DIT can be configured via CLI arguments or via a configuration file (./config/dit_config.yaml). CLI arguments override settings stored in the configuration file. When calling ./dit.py -h - as depicted in section 2.1 - DIT prints out the current configuration that has been read from the configuration file.

2.3.1 ./config/dit_config.yaml

DIT comes with a default configuration you'll need to adapt before running an attack.

cat ./config/dit_config.yaml 
# configure spoofing/sniffing targets
targets:  
  iot_srv_ip: 192.168.183.129
  iot_srv_po: 1337
  iot_cli_ip: 192.168.183.128
  ciphers:
    # if no ciphers are configured, DIT will offer all ciphersuites available with mbedTLS
    #- TLS-ECDHE-ECDSA-WITH-AES-256-CBC-SHA384
    #- TLS-PSK-WITH-AES-128-CCM-8
    #- TLS-RSA-WITH-AES-128-GCM-SHA256

# configure interface names
interfaces:
  ex_if_name: ens33
  lh_if_name: lo

# configure psk options
psk:
  cli_id: Client_identity
  pre_sh_key: DIT_secret

# configure certificate options
certificate:
  # default is RSA. "use_ecc" arg enables ECC and disables key_size
  use_cert: False
  key_size: 2048
  use_ecc: False

# configure local dtls services
local_services:
  lh_cli_ip: 127.0.0.1
  lh_cli_po: 1338
  lh_srv_ip: 127.0.0.1
  lh_srv_po: 1339

targets:

iot_srv_ip: IP address of the dtls server
iot_srv_po: Port the dtls server is listening on
iot_cli_ip: IP address of the dtls client
ciphers: List of cipher suites (using the OpenSSL format) DIT will offer/support when establishing the connections.
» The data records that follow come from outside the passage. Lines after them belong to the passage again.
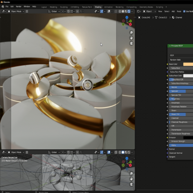The height and width of the screenshot is (193, 193).
Task: Collapse the Principled BSDF node
Action: [170, 46]
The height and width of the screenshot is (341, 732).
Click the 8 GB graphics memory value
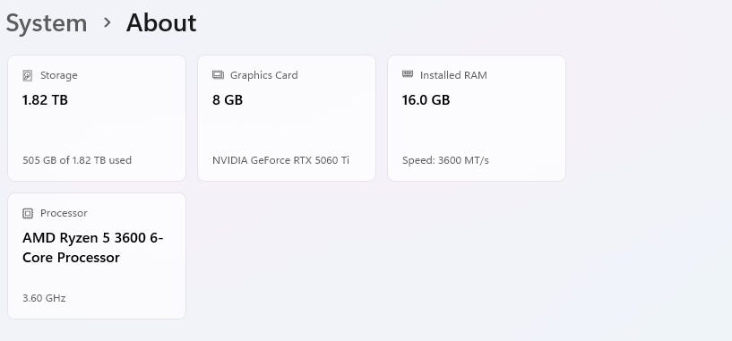point(228,100)
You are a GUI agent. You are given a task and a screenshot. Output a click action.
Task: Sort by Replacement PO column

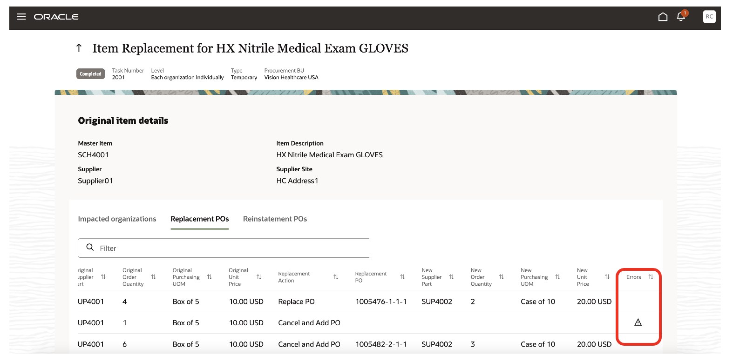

When no suites are configured DIT offers/supports all cipher suites available with mbedTLS.

interfaces:

ex_if_name: Name of the external interface DIT will operate on.
lh_if_name: Name of the internal interface DIT will operate on. Local DTLS server and client services will operate on this interface.

psk:

cli_id: Client identy to be used when accepting / establishing DTLS connections. (Default key is 'Client_identity')
pr_sh_key: PSK to be used when accepting / establishing DTLS connections. (ASCII encoded)

certificate:

use_cert: Boolean value. Activates the usage of RSA certificates. DIT automatically creates and uses a corresponding certificate with "key_size" Bits in length.
key_size: Length of the RSA key in bits.
use_ecc: Boolean value. Activates the usege of ECC certificates. Only works when "use_cert" is set. Deactivates "key_size".

local services:

lh_cli_ip: IP address of the localhost interface the dtls client is running on. (typically 127.0.0.1)
lh_cli_po: Port the local client instance is accepting traffic on. (needn't be changed in a typical setup)
lh_srv_ip: IP address of the localhost interface the dtls server is running on. (typically 127.0.0.1)
lh_srv_po: Port the local server instance is accepting traffic on. (needn't be changed in a typical setup)

2.3.2 Command Line Arguments

DIT can be configured via Command Line Arguments. The arguments are listed and described when calling ./dit.py -h - as shown in section 2.1. Command Line Arguments override settings stored in the configuration file and are a fast way to adapt/test settings without changing the config file.